33. A method for replacing a disc nucleus in a human patient in need thereof, the method comprising:

(a) preparing a liquid composition by mixing: (1) an aqueous solution of an injectable, curable, cross-linkable, non-immunogenic, non-toxic protein that has at least one crosslinkable amino acid; (2) a powder or suspension comprising a metal contrast agent in an amount sufficient to cause the hydrogel to have discernable radiopacity; and (3) a crosslinker;

(b) injecting the liquid composition into a disc of the human patient; and

(c) curing the composition under conditions that cause the liquid composition to become a hydrogel in the disc of the human patient;

wherein: (i) the hydrogel has a static compressive modulus of at least about 10 kPa and a dynamic compressive modulus of at least about 10 kPa; (ii) the static and/or dynamic compressive modulus of the hydrogel may be lower than the static and/or dynamic compressive modulus would have been had the powder or suspension comprising a metal contrast agent not been present in the aqueous solution of the protein; and (iii) the amount of the crosslinker is sufficient to restore, on curing, at least about 100% of the decrease in static and/or dynamic compressive modulus of the hydrogel caused by the presence of the powder or suspension comprising a metal contrast agent in the aqueous solution of the protein.

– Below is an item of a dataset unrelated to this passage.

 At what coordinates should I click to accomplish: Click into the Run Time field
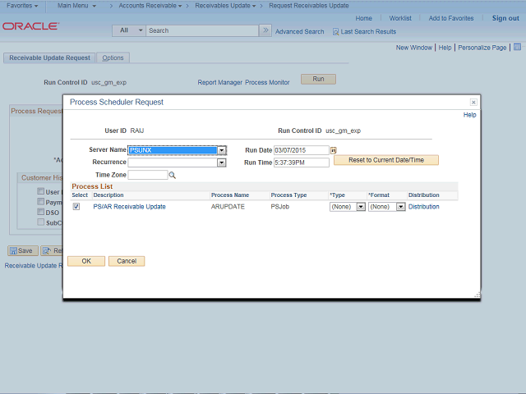(x=301, y=163)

34. A kit comprising: wherein:

(a) a container comprising a minimum of about 10% and a maximum of about 25% of a curable, cross-linkable, non-immunogenic, non-toxic protein;

(b) a container comprising a minimum of about 2% and a maximum of about 70% of a metal contrast agent; and

(c) a container comprising a minimum of about 0.1% and a maximum of about 10% of a crosslinker;

a liquid composition is formed upon mixing the contents of container (a), container (b) and container (c);

the liquid composition undergoes curing and becomes a hydrogel; and

the hydrogel has a discernable radiopacity level.

35. A kit comprising: wherein:

(a) an aqueous solution of a curable, cross-linkable, non-immunogenic, non-toxic protein containing at least one crosslinkable amino acid;

(b) a powder or suspension comprising a metal contrast agent in an amount sufficient to cause the hydrogel to have discernable radiopacity; and

(c) a crosslinker;

a liquid composition is formed upon mixing the contents of container (a), container (b) and container (c);

the liquid composition undergoes curing and becomes a hydrogel;

the hydrogel has a discernable radiopacity level;

the hydrogel has a static compressive modulus of at least about 10 kPa and a dynamic compressive modulus of at least about 10 kPa;

the static and/or dynamic compressive modulus of the hydrogel may be lower than the static and/or dynamic compressive modulus would have been had the powder or suspension comprising a metal contrast agent not been present in the aqueous solution of the protein; and

the amount of the crosslinker is sufficient to restore at least about 100% of the decrease in static and/or dynamic compressive modulus of the hydrogel caused by the presence of the powder or suspension comprising a metal contrast agent in the aqueous solution of the protein.